------ Supplied entries ------

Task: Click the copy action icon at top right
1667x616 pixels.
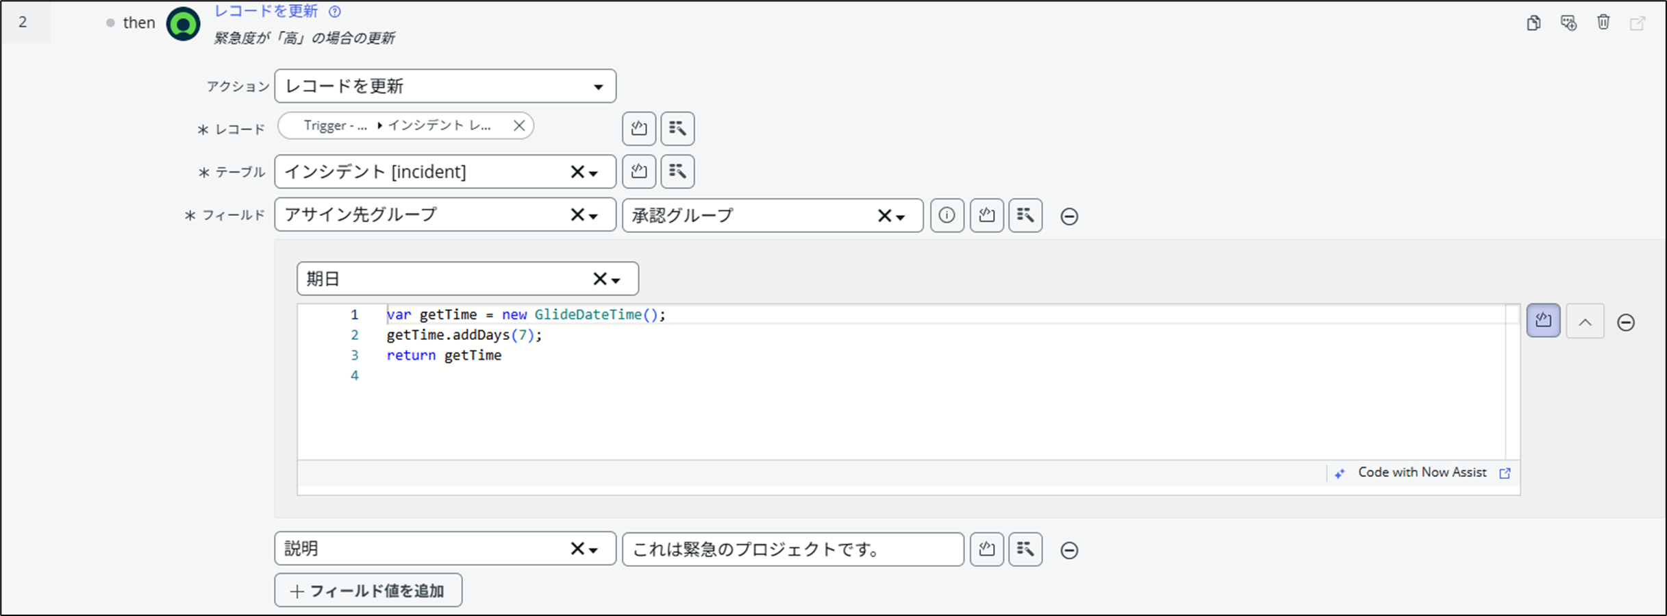Action: pos(1533,23)
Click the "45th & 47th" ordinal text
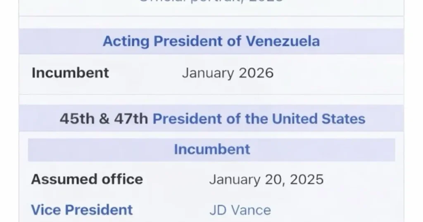The image size is (423, 222). (103, 119)
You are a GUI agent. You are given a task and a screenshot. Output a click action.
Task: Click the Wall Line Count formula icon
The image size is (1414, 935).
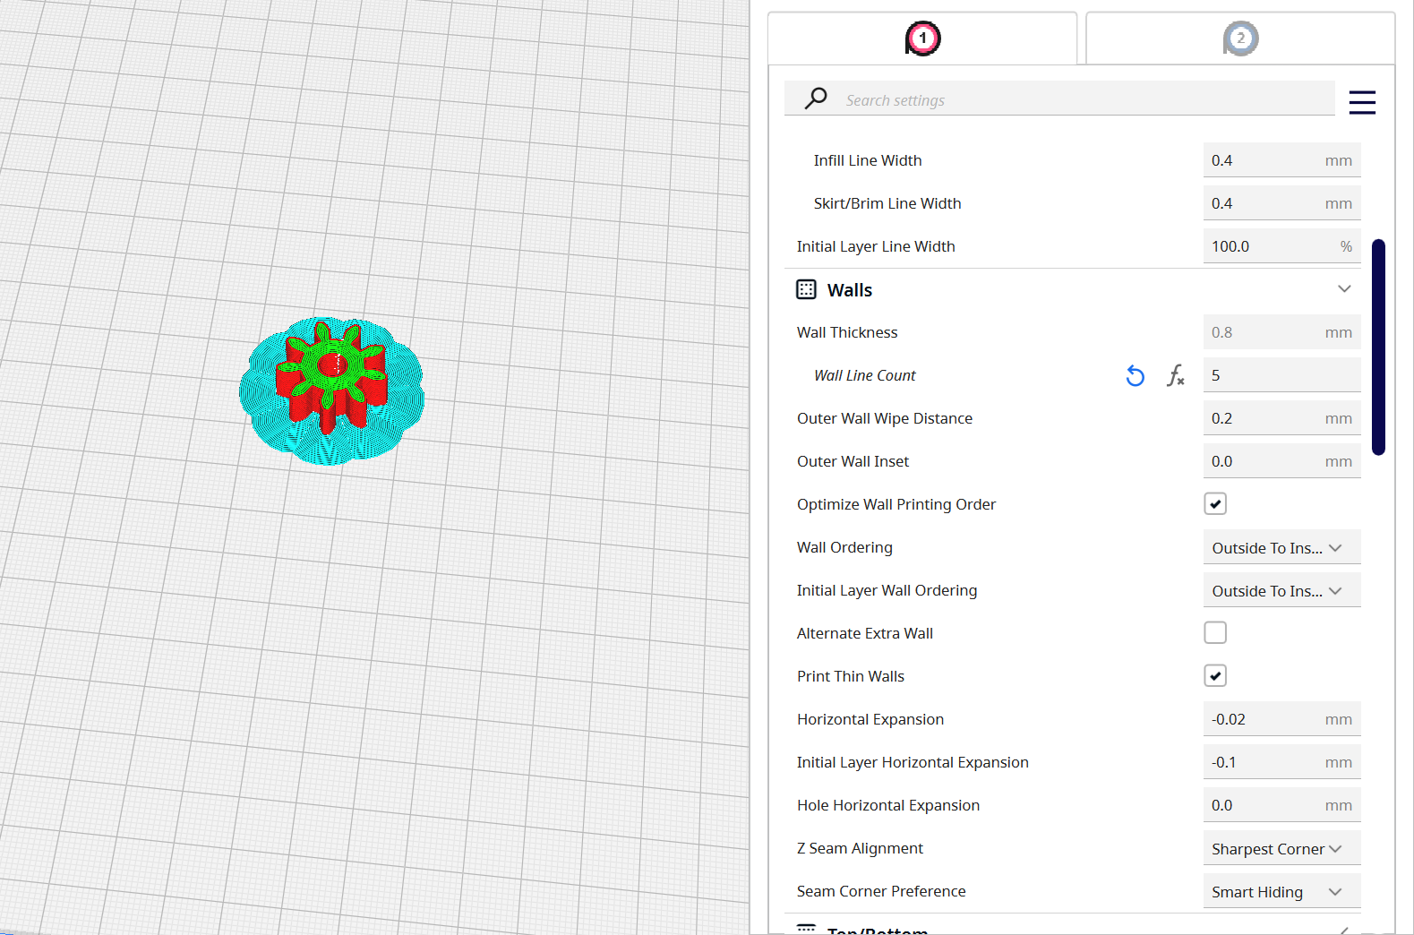1175,376
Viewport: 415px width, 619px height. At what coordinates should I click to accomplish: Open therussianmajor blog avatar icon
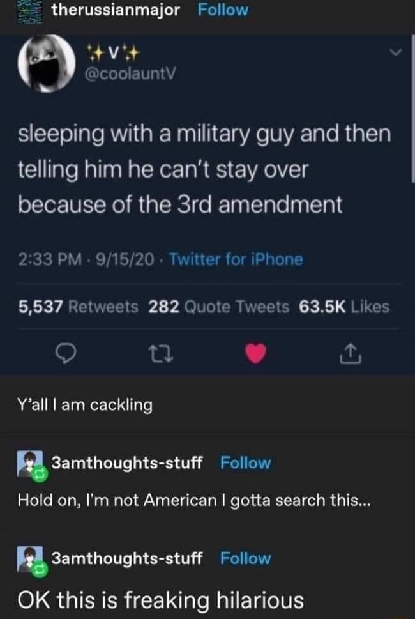(x=31, y=12)
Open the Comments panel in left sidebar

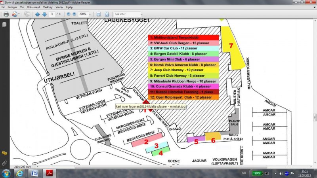pyautogui.click(x=4, y=153)
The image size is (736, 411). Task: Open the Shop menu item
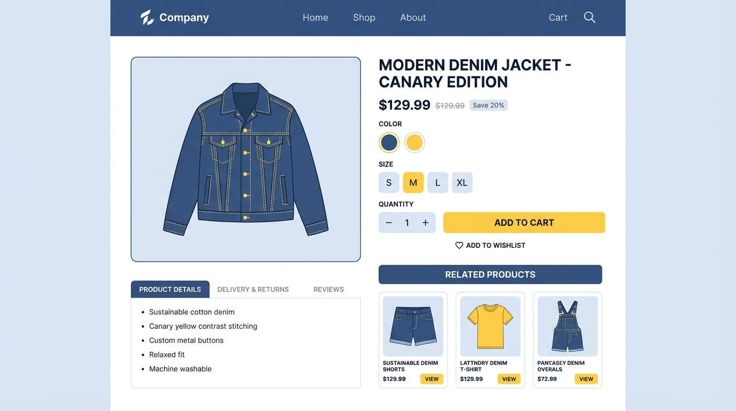pos(364,17)
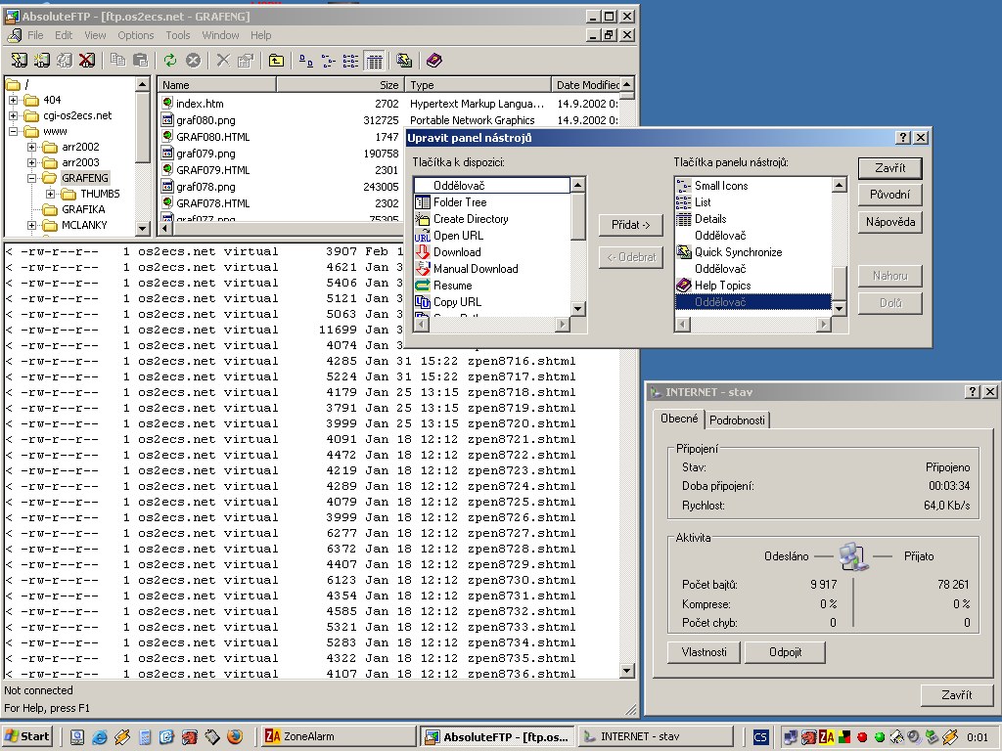
Task: Select Manual Download in available buttons list
Action: pyautogui.click(x=476, y=269)
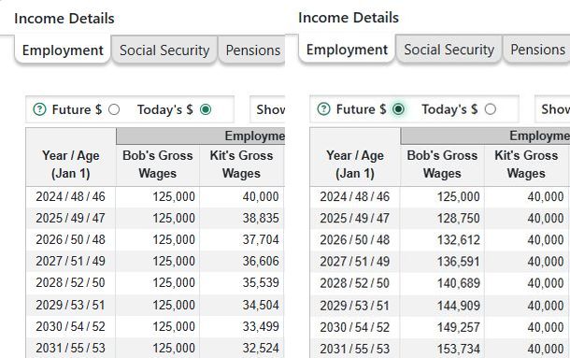Switch to Social Security tab, left panel
This screenshot has width=570, height=358.
coord(164,50)
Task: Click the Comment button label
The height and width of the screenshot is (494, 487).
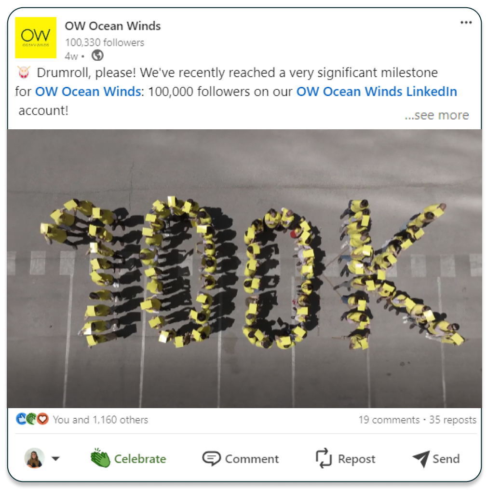Action: (x=252, y=459)
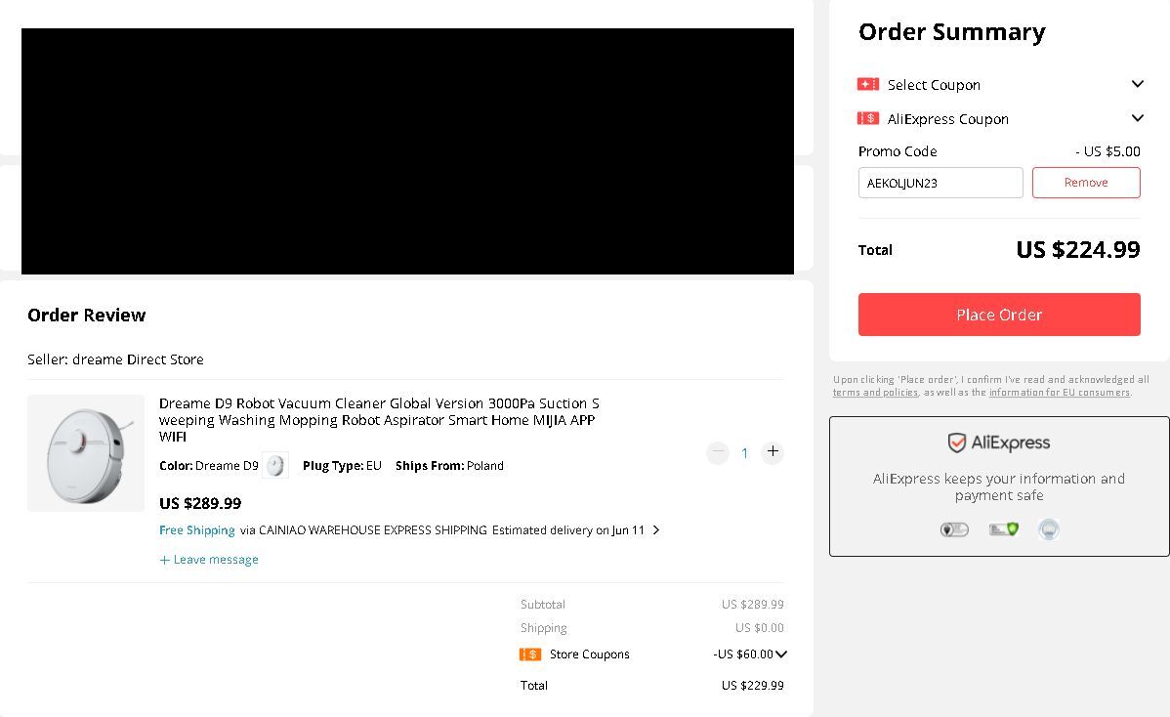Screen dimensions: 1170x717
Task: Click the green shield security badge
Action: tap(1004, 529)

------

## Task
An exact copy of the lines from the one with "Task: Click the Wall Line Count formula icon" through the last line of the records, inclusive, is required, with all pictures left out.

## The completed task
Task: Click the Wall Line Count formula icon
The image size is (1414, 935).
1175,376
Viewport: 415px width, 619px height. At what coordinates should I click to accomplish: Open therussianmajor blog avatar icon
(x=31, y=12)
Open the Comments panel in left sidebar

pyautogui.click(x=4, y=153)
The image size is (736, 411). Task: Open the Shop menu item
pos(364,17)
Task: Select Manual Download in available buttons list
Action: pyautogui.click(x=476, y=269)
Switch to Social Security tab, left panel
This screenshot has width=570, height=358.
coord(164,50)
Task: Click the Comment button label
The height and width of the screenshot is (494, 487).
Action: (x=252, y=459)
Screen dimensions: 1170x717
Task: Click the green shield security badge
Action: tap(1004, 529)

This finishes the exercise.